Question: What does it mean to model expression data by a probability distribution?
1
2.6 years ago by
ebrudermanver60 wrote:

I have very frequently seen in the papers, lecture notes etc. that RNA-Seq data can be modeled by a Poisson distribution, and microarray data can be modeled by a Gaussian distribution, and I haven't given much thought on that. But I recently realized that I don't really understand what that means. Let's say we have a 100 x 20K matrix of RNA-Seq counts where rows represent samples (say, lung cancer patients) and columns represent genes. Then, do we assume that the set of 100 values in each column (gene) would follow a Poisson distribution? Or do we assume that the set of 20K values in each row follows a Poisson distribution? Or, each gene-sample pair is distributed by a separate Poisson with a separate mean? If the last is true, then we have no idea how to compute the mean and variance of those 2 million different distributions, because we have only a single value from each of them.
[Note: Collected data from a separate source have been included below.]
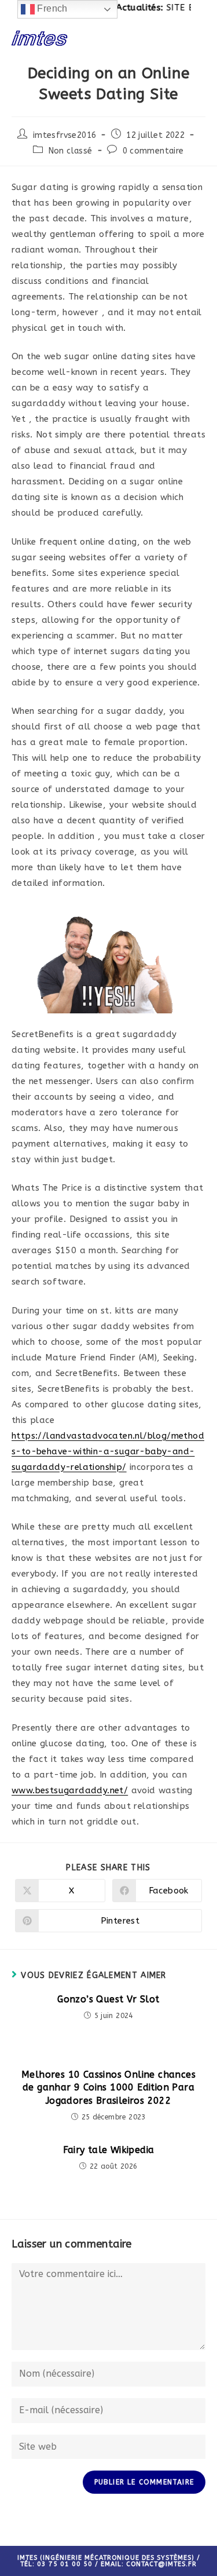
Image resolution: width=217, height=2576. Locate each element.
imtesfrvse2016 (65, 135)
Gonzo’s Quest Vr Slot (108, 1999)
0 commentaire (153, 151)
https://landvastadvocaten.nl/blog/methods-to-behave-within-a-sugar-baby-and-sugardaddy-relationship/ (108, 1451)
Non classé (71, 151)
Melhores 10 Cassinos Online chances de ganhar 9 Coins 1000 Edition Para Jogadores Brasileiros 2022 (108, 2087)
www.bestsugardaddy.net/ (70, 1790)
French (51, 8)
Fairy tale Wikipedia (109, 2149)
Also, I have seen many papers where the microarray data is modeled by a p-variate Gaussian distribution where p is the number of genes, although it looks like microarray data is usually assumed to be distributed by a univariate Gaussian. What is the reason behind the multivariate assumption? Does multivariate Gaussian lead to a more accurate modeling of the data?
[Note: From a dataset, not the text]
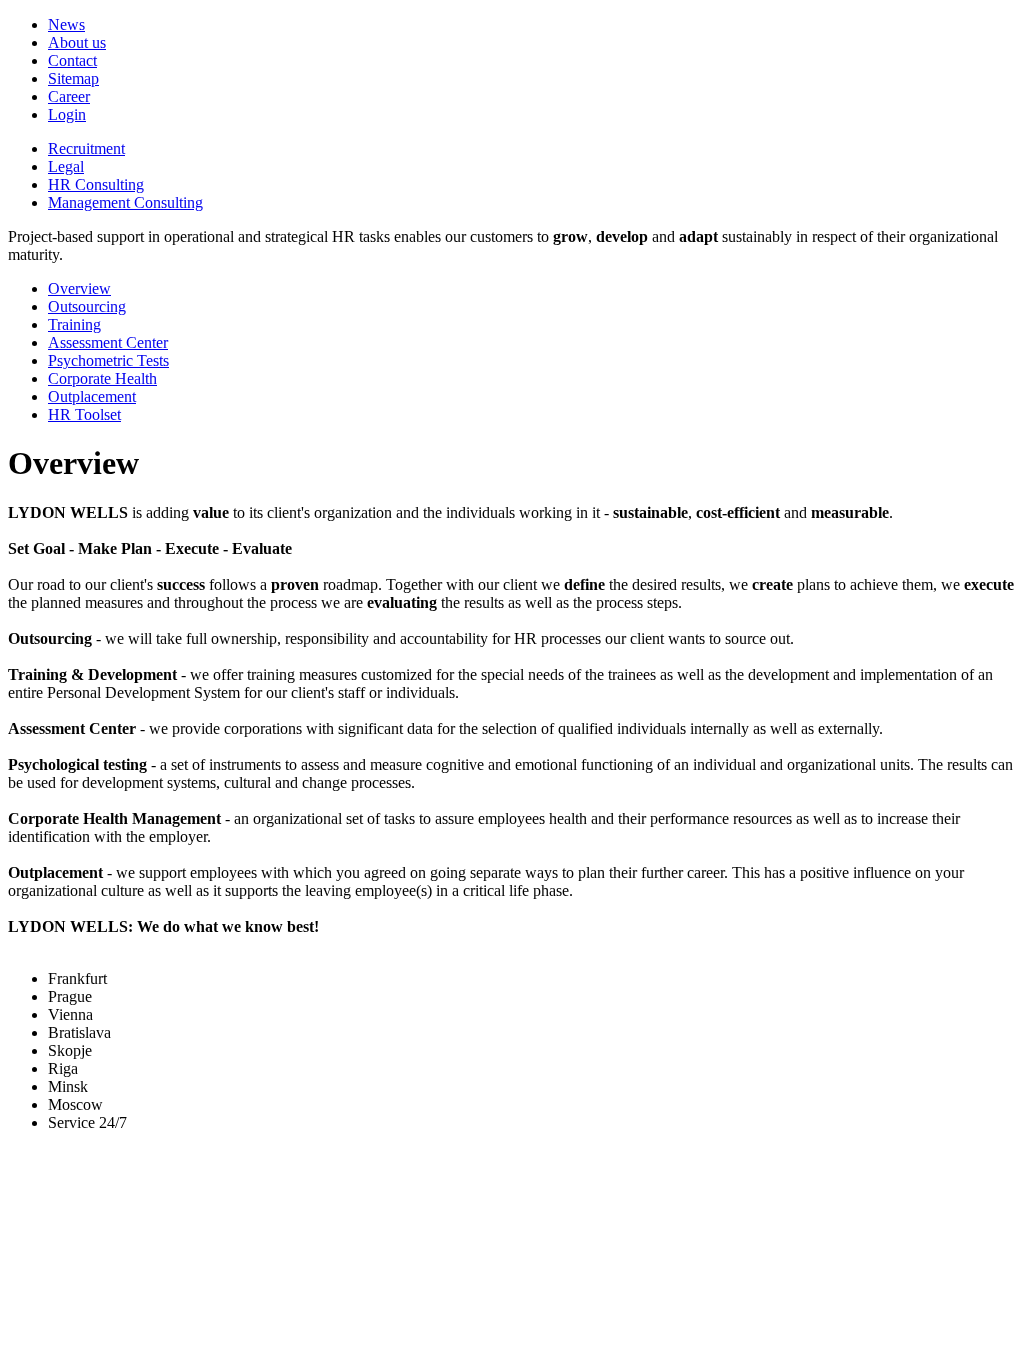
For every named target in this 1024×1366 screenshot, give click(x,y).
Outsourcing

As you can see, I am totally confused. Can someone explain those in an intuitive and least technical way possible (I am not a statistician)?

modified 2.6 years ago by Jean-Karim Heriche22k • written 2.6 years ago by ebrudermanver60
3
2.6 years ago by
EMBL Heidelberg, Germany
Jean-Karim Heriche22k wrote:

Modeling data by a distribution simply means we assume that the numbers come from this distribution. In the case of RNA seq, the read counts are assumed to follow a Poisson distribution. See this post for more on this. For microarray data, the cleaned-up, log-transformed expression levels are often assumed to be Normally-distributed. At the gene level, when the expression is the average over many spots (for some arrays) or samples, the mean tends towards a Gaussian distribution due to the central limit theorem. These are usually simplifying assumptions that make dealing with the data easier. Most of the time, real data have long tails or are over/under-dispersed compared to standard distributions.

So, relating this to my actual question, are you saying that each column (gene) in the example I gave is distributed by a Gaussian distribution? Why not each row (sample)?